Written by on July 21, 2021

Publié le 2021-07-20 | lenouvelliste.com Après avoir réuni des militants, des leaders et activistes politiques des divers courants de la vie politique nationale, les organisateurs de la journée du 17 juillet croient pouvoir sortir une proposition de transition dotée de ses mécanismes et d’outils organisationnels afin de sortir Haïti de la crise politique. Des intellectuels de haute voltige ont participé à l’événement, mais sans arriver à constituer l’organisation de la sphère du savoir dont une société moderne a besoin pour former ses jeunes et inspirer les politiques du pays. Les participants semblent suivre la manière traditionnelle de mise à l’écart de l’université, sans secouer la relation savoir- pouvoir que le territoire garde depuis la colonisation française. D’où la question légitime. Peut-il exister présentement une sortie de crise en Haïti sans un engagement significatif de l’université haïtienne (publique et privée), à travers ses chercheurs et ses différents spécialistes, dans la construction d’un diagnostic et d’un nouveau récit sur la société haïtienne ?

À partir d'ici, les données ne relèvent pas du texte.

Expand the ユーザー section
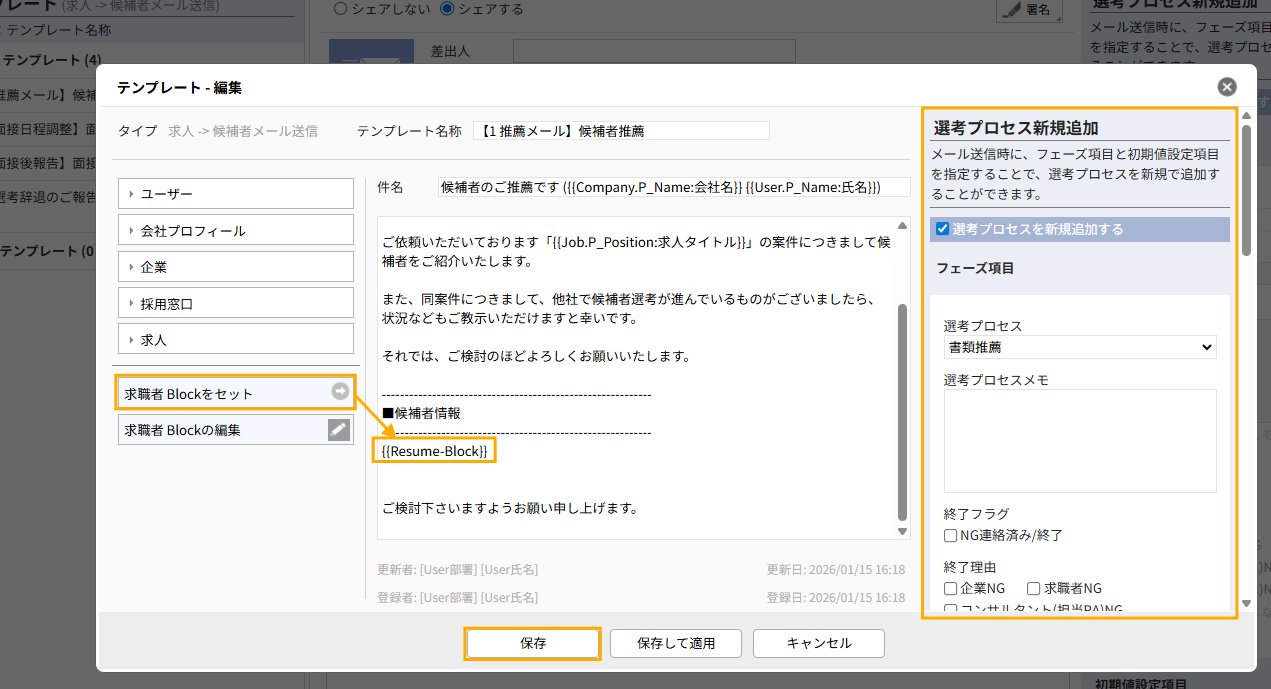The width and height of the screenshot is (1271, 689). click(236, 194)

En parlant de l’université, beaucoup de lecteurs s’attendent à discuter de l’intellectuel haïtien, un diplômé souvent formé dans un autre pays, qui ne produit pas de connaissances sur sa société, car les autorités nationales ne financent pas la réflexion intellectuelle. Haïti n’a pas les connaissances servant de référence à l’action de l’État et contribuant à former les jeunes Haïtiens. Les dirigeants n’ont pas accès aux principes qu’ils doivent suivre pour répondre aux besoins de la société.

Toutes les sociétés sont bâties sur un système de connaissances qui s’impose à leurs individus, que les chefs doivent connaître et appliquer pour assurer la paix sociale. Leurs chefs peuvent innover, mais en suivant les savoirs qui sont déjà établis. En général, un chef applique les idées émanant de sa société. Il s’astreint à une rigueur pour observer les valeurs et appliquer la volonté des dirigés. Pour acquérir ces connaissances, les sociétés actuelles financent la recherche scientifique. Ce dispositif manque à Haïti où ses chercheurs produisent peu de réflexions sur les multiples aspects de la vie nationale.

Ce pays peut prétendre disposer de brillants intellectuels qui s’installent à l’étranger ou en Haïti. Certains collaborent dans les cabinets gouvernementaux, mais le pays ne dispose pas d’un système de savoirs auquel les acteurs sociaux se réfèrent à n’importe quel moment, qui contribue à renforcer leur autonomie face à l’extérieur, car l’université, une des institutions de l’État moderne, manque dans l’organisation de la vie politique haïtienne. Les facultés enseignent des savoirs venus d’autres sociétés. Mais elles ne diffusent pas les connaissances produites dans la société haïtienne. C’est pour cela qu’Haïti fait face à des crises durables. Notons que l’université n’est pas un secteur, terme impropre pour parler de la décomposition de la société en sphères différentes. L’université doit produire les réflexions que les acteurs des autres domaines de la société doivent connaître et appliquer. C’est à partir de là que commence la discipline collective.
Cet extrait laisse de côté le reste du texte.